Né le 3 avril 1882 à Vendresse (Ardennes), mort le 22 octobre 1935 à Paris (XVIIIe arr.) ; habitué de« l’Abbaye de Créteil » ; musicien ; fondateur des « Fêtes du Peuple ».

Albert Doyen (1922)
Albert Doyen (1922)
cc Agence Meurisse

Albert Doyen était le fils d’Henri Joseph Doyen, instituteur, et de Félicité Herminie Gobert. Jean Marguerite qui fut l’ami d’Albert Doyen et devint son biographe le connut en 1899 au collège de Châlons-sur-Marne (Meuse) où Albert Doyen achevait ses études classiques. « Déjà possédé du démon de la musique, il composait de volumineuses symphonies que les obligations professionnelles m’obligeaient à lui confisquer. Car il fallait d’abord qu’il fût bachelier : c’était l’ordre paternel. » Élève de Wider pour la composition, il a comme maîtres Alfred Bruneau et Charpentier.
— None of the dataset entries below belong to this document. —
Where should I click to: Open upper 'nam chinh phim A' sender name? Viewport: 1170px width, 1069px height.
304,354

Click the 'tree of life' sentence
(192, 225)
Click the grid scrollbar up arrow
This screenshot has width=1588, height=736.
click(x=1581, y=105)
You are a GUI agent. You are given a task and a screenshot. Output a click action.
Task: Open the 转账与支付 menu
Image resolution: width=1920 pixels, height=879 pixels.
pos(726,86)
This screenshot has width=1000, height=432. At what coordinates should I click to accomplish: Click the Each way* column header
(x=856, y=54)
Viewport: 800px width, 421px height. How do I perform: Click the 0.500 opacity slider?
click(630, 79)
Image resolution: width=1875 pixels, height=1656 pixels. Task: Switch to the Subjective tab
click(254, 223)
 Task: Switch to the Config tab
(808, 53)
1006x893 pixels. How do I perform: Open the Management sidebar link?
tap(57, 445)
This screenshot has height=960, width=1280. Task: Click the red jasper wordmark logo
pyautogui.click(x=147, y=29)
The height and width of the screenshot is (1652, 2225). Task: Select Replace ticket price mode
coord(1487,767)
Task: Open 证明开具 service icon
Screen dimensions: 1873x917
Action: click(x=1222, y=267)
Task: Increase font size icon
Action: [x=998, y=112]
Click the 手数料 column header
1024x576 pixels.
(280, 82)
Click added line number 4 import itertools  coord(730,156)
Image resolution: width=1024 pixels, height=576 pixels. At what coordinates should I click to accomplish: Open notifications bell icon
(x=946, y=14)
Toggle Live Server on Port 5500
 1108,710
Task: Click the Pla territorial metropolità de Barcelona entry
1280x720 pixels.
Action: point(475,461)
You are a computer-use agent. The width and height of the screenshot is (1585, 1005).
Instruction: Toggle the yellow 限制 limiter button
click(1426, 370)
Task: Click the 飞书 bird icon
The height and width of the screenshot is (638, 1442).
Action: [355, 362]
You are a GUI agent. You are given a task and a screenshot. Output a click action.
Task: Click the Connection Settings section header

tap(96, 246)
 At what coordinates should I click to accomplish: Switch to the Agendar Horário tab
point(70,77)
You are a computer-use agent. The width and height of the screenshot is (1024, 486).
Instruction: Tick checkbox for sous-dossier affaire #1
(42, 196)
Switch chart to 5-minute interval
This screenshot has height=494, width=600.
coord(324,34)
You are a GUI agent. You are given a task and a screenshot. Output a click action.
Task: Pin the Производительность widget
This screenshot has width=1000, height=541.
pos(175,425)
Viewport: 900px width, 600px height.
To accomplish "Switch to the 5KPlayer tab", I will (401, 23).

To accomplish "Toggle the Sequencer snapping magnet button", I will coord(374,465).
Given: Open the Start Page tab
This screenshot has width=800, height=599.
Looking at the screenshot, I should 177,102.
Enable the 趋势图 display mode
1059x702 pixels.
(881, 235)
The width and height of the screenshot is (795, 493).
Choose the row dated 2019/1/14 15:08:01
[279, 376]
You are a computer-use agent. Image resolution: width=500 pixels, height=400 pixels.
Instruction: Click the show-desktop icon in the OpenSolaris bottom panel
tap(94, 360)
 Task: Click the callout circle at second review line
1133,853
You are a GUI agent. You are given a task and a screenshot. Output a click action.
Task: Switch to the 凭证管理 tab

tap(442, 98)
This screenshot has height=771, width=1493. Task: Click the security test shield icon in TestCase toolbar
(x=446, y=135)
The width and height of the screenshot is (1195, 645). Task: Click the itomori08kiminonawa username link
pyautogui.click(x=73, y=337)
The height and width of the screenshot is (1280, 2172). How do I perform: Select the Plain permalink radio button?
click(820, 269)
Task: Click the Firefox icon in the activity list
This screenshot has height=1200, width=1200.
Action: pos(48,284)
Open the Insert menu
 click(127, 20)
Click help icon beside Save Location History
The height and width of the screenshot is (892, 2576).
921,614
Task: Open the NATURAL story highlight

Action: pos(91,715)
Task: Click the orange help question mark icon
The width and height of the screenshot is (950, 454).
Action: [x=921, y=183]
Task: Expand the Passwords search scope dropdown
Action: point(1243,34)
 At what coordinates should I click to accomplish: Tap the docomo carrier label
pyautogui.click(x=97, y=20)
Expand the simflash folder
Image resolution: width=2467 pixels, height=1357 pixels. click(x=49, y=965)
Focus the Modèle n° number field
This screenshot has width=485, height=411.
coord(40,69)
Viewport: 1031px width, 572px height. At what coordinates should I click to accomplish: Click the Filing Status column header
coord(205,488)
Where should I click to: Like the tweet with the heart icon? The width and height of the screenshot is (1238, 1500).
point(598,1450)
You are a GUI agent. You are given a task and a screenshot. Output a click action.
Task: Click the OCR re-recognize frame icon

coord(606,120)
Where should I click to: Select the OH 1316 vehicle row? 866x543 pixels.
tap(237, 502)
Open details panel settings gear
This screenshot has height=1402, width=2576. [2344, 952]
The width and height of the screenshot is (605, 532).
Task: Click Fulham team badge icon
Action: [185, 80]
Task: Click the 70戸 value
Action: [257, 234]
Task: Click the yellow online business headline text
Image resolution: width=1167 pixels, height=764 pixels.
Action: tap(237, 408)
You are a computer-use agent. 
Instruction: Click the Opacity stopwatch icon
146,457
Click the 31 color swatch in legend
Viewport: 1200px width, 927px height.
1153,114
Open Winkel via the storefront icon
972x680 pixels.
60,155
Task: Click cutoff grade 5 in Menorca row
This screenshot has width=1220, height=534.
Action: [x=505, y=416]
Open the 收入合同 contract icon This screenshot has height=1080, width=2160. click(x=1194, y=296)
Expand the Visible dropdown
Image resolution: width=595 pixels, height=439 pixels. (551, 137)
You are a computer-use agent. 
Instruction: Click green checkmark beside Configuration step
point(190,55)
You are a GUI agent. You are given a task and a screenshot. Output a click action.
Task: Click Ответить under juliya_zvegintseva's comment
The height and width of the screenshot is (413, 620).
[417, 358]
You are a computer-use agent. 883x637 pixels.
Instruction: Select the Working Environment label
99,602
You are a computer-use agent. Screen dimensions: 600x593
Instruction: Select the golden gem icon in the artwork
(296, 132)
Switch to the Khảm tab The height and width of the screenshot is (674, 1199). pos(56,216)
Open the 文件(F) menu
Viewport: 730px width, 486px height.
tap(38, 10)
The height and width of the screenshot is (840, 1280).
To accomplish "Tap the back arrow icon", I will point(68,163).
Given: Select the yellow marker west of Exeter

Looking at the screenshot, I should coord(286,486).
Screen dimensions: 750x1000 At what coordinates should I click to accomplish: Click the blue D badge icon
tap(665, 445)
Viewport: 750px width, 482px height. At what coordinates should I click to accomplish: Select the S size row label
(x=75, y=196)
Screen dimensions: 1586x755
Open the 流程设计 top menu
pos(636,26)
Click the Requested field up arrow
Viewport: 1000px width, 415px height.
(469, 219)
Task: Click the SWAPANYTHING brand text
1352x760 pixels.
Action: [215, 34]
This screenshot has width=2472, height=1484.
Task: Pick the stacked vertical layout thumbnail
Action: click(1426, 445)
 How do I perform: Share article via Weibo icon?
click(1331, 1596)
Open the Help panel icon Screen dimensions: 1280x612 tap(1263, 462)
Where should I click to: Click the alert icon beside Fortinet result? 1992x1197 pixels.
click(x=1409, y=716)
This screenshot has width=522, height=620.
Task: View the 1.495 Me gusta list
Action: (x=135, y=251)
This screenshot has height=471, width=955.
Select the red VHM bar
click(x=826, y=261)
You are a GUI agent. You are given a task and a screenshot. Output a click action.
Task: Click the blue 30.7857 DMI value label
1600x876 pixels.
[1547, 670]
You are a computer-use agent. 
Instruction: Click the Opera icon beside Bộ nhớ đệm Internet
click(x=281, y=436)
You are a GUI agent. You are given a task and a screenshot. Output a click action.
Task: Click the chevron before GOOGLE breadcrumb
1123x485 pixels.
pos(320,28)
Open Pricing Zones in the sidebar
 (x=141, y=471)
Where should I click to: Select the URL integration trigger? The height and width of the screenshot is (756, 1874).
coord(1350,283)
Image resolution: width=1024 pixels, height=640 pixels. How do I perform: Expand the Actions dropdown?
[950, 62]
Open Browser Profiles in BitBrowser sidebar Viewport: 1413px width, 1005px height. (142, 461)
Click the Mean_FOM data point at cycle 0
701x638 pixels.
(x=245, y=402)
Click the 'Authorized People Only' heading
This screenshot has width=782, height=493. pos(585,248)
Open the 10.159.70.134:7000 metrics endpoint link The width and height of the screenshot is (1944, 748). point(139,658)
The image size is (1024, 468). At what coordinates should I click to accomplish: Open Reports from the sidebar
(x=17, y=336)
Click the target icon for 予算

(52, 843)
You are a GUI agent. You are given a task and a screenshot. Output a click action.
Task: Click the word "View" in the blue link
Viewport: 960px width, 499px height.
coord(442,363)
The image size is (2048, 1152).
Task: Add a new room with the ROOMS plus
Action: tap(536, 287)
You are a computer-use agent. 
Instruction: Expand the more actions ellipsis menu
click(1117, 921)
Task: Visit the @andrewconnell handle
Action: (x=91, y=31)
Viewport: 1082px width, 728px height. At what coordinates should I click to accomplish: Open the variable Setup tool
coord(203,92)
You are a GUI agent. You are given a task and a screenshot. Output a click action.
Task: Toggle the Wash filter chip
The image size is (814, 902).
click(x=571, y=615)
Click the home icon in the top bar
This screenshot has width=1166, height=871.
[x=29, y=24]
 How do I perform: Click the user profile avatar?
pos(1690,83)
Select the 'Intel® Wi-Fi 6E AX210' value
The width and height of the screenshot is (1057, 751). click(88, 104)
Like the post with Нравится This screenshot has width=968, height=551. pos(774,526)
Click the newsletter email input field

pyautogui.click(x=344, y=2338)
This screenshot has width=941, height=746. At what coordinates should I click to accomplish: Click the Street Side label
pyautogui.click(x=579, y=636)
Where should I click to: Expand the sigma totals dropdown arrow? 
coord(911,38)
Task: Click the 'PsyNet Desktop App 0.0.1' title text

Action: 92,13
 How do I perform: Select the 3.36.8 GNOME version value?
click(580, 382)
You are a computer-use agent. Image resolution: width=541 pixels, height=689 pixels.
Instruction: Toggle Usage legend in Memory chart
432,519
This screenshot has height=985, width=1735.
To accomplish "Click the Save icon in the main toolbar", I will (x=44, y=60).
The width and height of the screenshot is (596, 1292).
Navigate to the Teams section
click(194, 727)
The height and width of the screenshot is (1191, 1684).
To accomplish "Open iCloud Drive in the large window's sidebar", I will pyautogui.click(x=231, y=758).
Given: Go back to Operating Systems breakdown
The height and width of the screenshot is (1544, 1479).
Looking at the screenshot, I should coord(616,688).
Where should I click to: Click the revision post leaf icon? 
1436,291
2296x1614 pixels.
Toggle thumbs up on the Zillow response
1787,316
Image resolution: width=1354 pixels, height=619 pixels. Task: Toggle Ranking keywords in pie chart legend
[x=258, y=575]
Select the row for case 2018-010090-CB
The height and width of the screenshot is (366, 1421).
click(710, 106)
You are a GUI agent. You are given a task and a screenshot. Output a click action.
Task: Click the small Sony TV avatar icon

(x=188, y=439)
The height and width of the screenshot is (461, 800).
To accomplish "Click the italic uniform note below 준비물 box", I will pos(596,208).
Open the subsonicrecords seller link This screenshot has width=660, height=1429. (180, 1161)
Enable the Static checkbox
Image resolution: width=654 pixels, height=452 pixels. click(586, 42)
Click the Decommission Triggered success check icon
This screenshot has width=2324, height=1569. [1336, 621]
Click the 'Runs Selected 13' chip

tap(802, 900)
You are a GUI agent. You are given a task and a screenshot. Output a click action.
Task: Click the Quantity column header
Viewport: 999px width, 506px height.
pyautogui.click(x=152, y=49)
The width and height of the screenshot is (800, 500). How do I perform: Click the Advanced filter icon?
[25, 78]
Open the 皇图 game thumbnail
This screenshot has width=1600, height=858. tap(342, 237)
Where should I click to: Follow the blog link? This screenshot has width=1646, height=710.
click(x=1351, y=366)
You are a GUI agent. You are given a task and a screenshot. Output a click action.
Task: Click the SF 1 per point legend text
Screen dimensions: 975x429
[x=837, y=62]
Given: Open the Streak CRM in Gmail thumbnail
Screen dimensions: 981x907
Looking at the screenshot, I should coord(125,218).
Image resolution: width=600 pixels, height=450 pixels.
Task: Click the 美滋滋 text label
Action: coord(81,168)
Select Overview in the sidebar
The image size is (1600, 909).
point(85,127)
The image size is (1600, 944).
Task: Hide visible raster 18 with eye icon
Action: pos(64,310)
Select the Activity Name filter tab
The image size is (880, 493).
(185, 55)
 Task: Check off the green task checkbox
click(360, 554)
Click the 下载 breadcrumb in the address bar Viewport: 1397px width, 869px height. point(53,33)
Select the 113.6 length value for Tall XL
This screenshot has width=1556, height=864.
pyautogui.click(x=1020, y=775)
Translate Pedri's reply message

C’est à cette époque qu’il rencontra celle qui allait devenir Rachel Doyen.
En 1903, Albert Doyen achevait Les Houles, Cycle symphonique en quatre parties, dont la seconde, une Symphonie Funèbre et Triomphale écrite à la mémoire d’Émile Zola, fut jouée la même année. Il composait des Mélodies (1904), Les Noces de la Terre et du Soleil, une Sonate (1905).
Albert Doyen fut un habitué de l’Abbaye de Créteil où il passait les mois d’été avec sa jeune femme. Il installa à Créteil (Seine, Val-de-Marne) un orgue. D’après Christian Sénéchal, Albert Doyen fut, avec Barzun, le représentant à Créteil du mouvement qui entraîna peu à peu une partie de sa génération vers un art délibérément social avec les autres membres de l’Abbaye : René Arcos, Albert Gleizes et Charles Vildrac.
Albert Doyen donna une de ses œuvres maîtresses, Le Triomphe de la Liberté (sur le Quatorze Juillet de Romain Rolland*), fête populaire dédiée au peuple de Paris, qui fut couronnée par la Ville de Paris en 1913, le Chant de Midi, fête civique pour la commémoration des morts, fruit de sa collaboration avec Georges Chennevière*, achevé en 1918.
Durant la Première Guerre mondiale, Albert Doyen partagea les idées de Romain Rolland* en faveur duquel il donna son témoignage aux Hommes du Jour, le 27 novembre 1915.
Dès avant la guerre, Albert Doyen avait rêvé de concilier la musique et le peuple ; il avait organisé en avril-mai 1914 le programme musical et poétique de fêtes réunies par la Bataille Syndicaliste. Lié après l’expérience de l’Abbaye de Créteil avec Georges Chennevière, ils formèrent ensemble le projet de grandes fêtes populaires. L’idée s’en fortifia lors de la fête commémorative de la mort de Jean Jaurès en 1916, au Trocadéro. L’Association « Les Fêtes du Peuple » naquit en décembre 1918.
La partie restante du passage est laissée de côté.